Zawsze był człowiekiem modlitwy i prawdopodobnie chciał móc się jej poświęcić w jeszcze
głębszym i pełniejszym wymiarze. Ze swoim następcą Franciszkiem utrzymuje on serdeczne,
solidarne relacje, bo papiestwo jest służbą, a nie sprawowaniem władzy. W związku
z przydającą jutro pierwszą rocznicą zapowiedzi papieskiej rezygnacji zwraca na to
uwagę rzecznik prasowy Watykanu ks. Federico Lombardi.
„Jak sądzę, trzeba zdać
sobie sprawę, że jego życie przebiega dyskretnie, bez wymiaru publicznego – stwierdził
włoski jezuita. – Nie oznacza to jednak, by był odizolowany, zamknięty w ścisłej klauzurze.

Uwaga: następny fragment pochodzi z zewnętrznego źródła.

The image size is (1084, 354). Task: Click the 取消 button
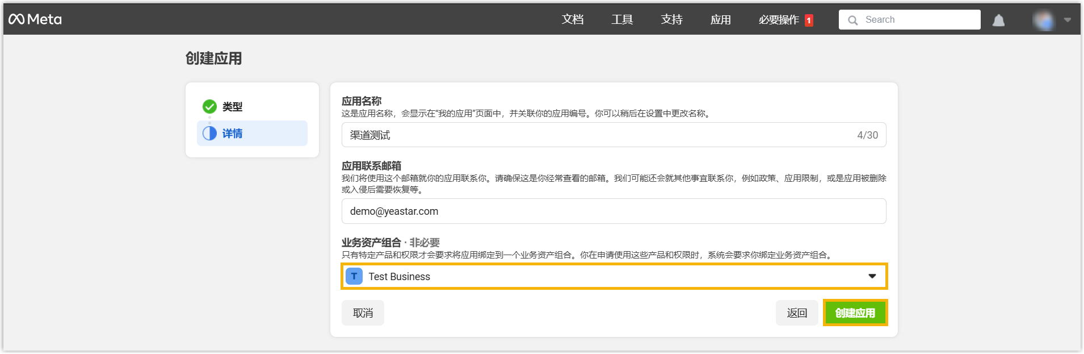tap(363, 313)
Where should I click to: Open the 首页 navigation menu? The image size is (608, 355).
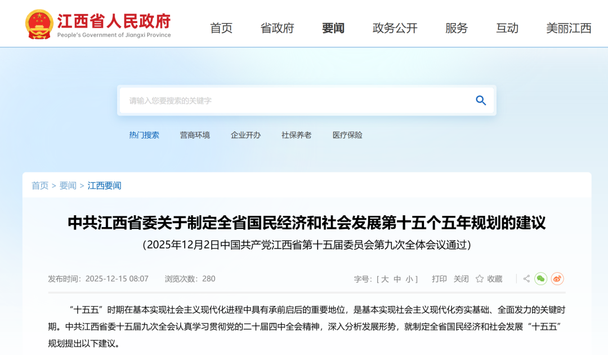point(221,28)
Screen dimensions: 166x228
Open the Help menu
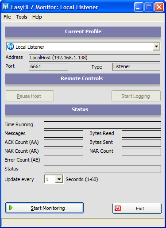click(x=37, y=17)
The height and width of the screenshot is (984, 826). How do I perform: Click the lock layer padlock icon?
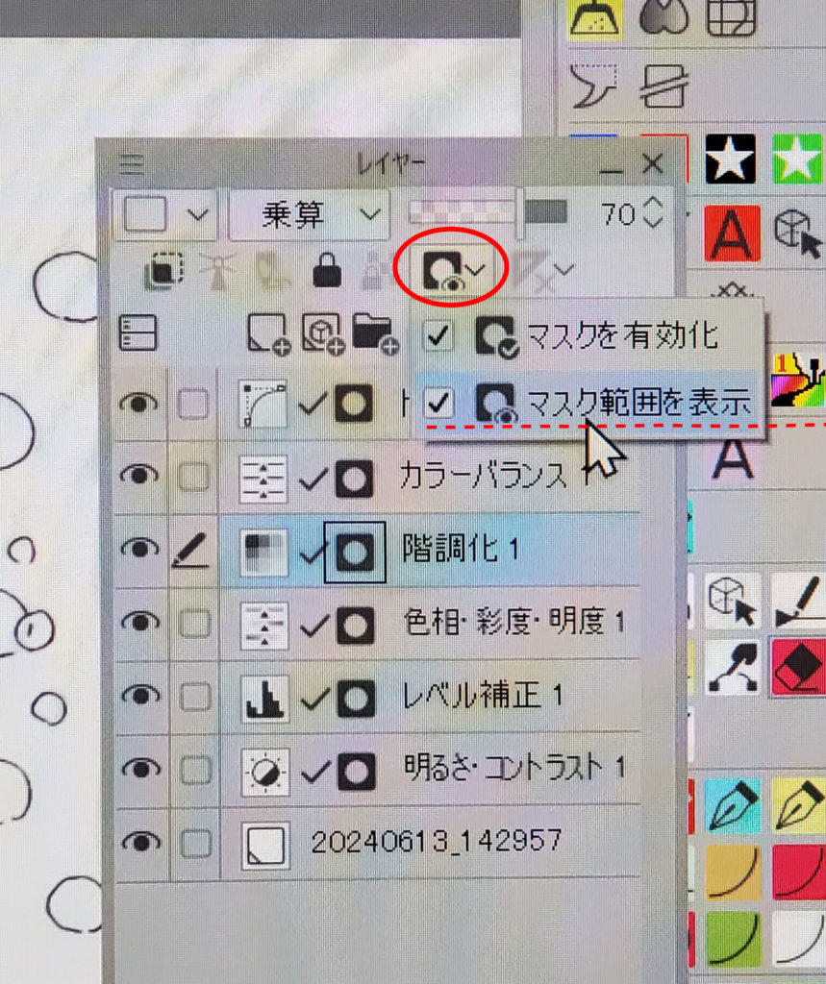tap(328, 273)
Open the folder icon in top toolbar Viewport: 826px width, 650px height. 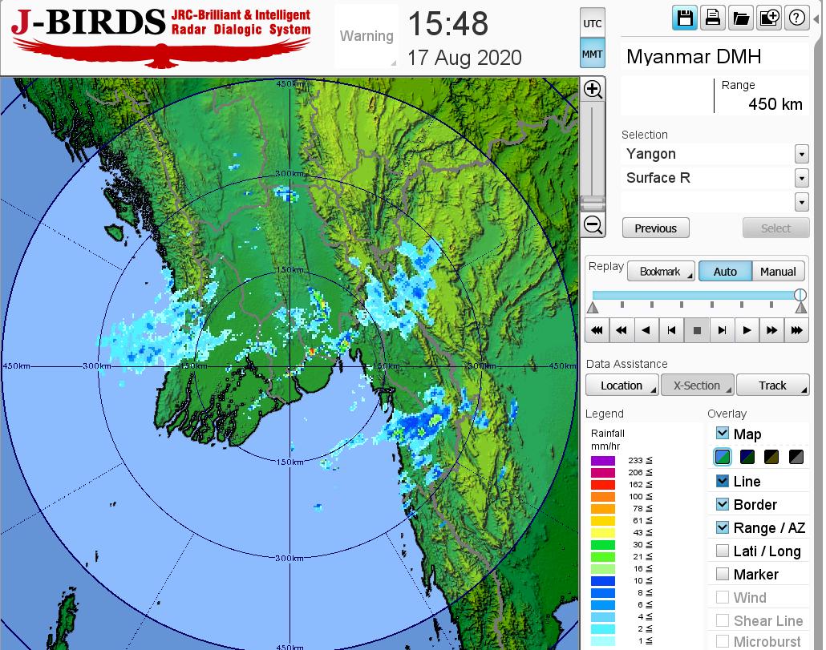(x=740, y=18)
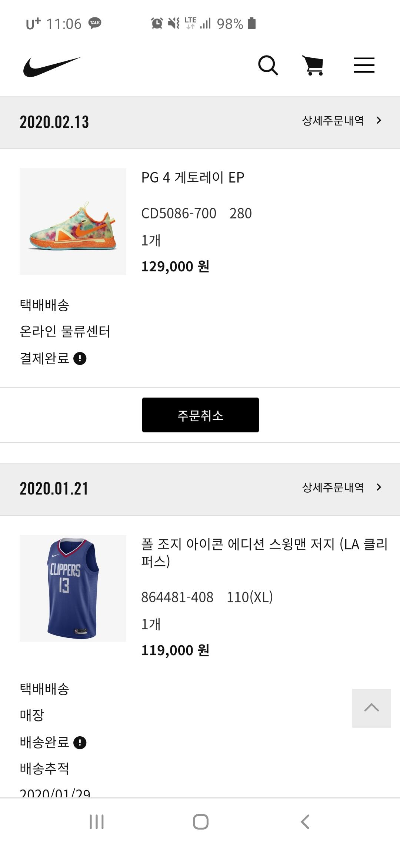This screenshot has height=844, width=400.
Task: Open the shopping cart
Action: (x=313, y=66)
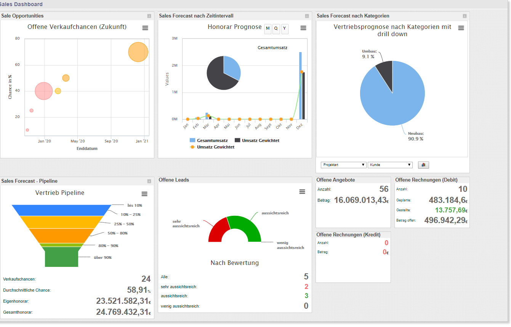The width and height of the screenshot is (511, 327).
Task: Open the Offene Verkaufchancen chart context menu
Action: click(x=145, y=28)
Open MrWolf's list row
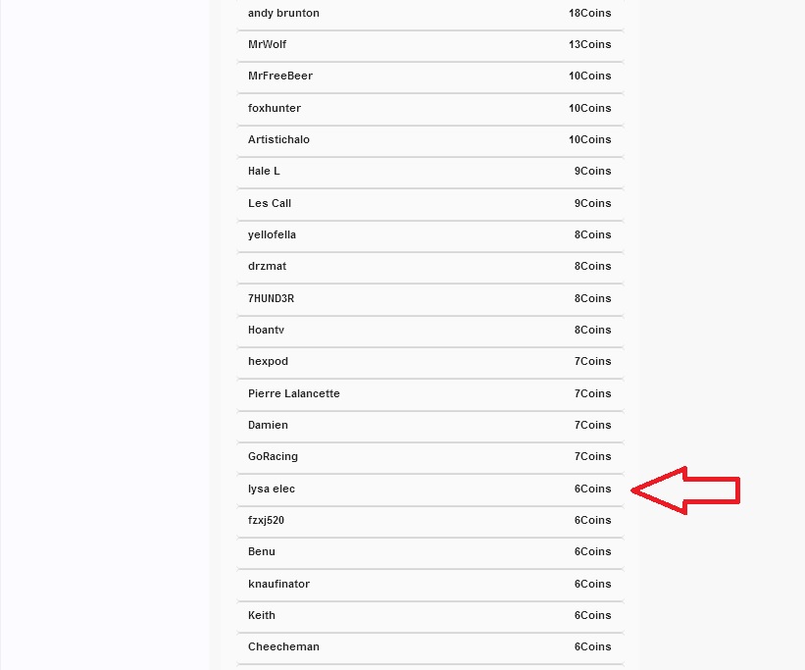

To normalne życie starszej religijnej osoby. Benedykt XVI modli się, oddaje refleksji,
lekturze, odpisuje na otrzymywaną korespondencję. Rozmawia, chętnie spotyka się z
bliskimi sobie osobami, uważając dialog z nimi za pożyteczny. Proszą go one o radę
czy duchową bliskość. To życie człowieka o bogatej duchowości, wielkim doświadczeniu
i dyskrecji w relacji z innymi. Nie ma ono wymiaru publicznego, do którego byliśmy
przyzwyczajeni, gdy jako Papież pojawiał się stale na ekranach telewizyjnych, skupiając
uwagę całego świata. Jednak poza tym prowadzi on normalne życie i ma relacje z ludźmi,
w tym ze swym następcą Papieżem Franciszkiem. Jak wiemy, spotyka się z nim również
osobiście, odwiedzili się już nawzajem, prowadzą dialog, także przez kontakt telefoniczny
czy pisemny. To sytuacja normalnych relacji i powiedziałbym, solidarności. Bardzo
piękne są dla nas te rzadkie okazje zobaczenia obu Papieży – obecnego i seniora, gdy
razem się modlą. To piękny, dodający otuchy znak ciągłości posługi Piotrowej w służbie
Kościołowi”.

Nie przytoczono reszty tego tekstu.